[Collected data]
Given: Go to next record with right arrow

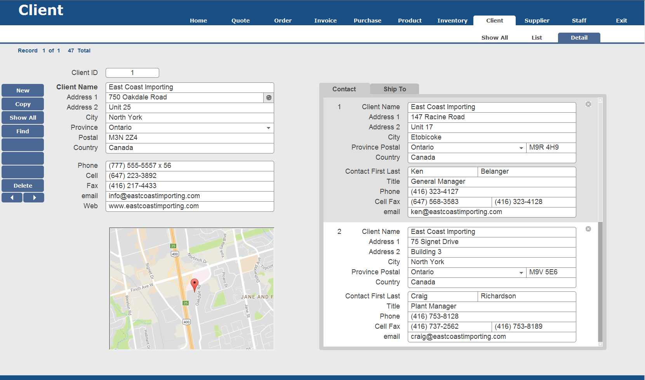Looking at the screenshot, I should pos(34,198).
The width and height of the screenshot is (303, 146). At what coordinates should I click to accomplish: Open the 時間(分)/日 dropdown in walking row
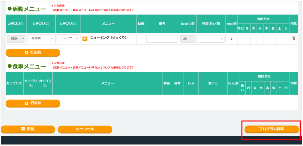[211, 39]
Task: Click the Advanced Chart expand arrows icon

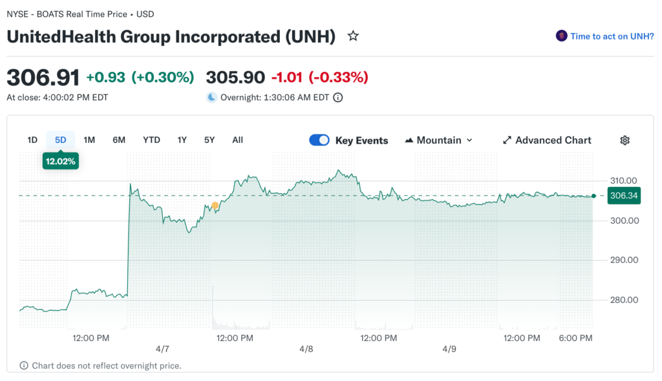Action: coord(507,140)
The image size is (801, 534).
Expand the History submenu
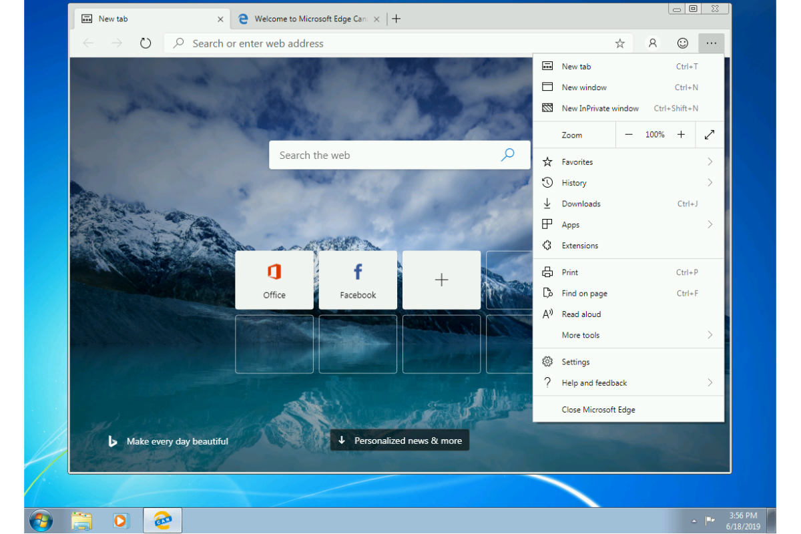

Task to carry out
Please output all the data exactly as given, with the pictures omitted.

Task solution
Given: Go to next record with right arrow

Looking at the screenshot, I should pos(34,198).
The width and height of the screenshot is (303, 146). At what coordinates should I click to accomplish: Open the 時間(分)/日 dropdown in walking row
[211, 39]
Task: Click the Advanced Chart expand arrows icon

Action: coord(507,140)
The image size is (801, 534).
Expand the History submenu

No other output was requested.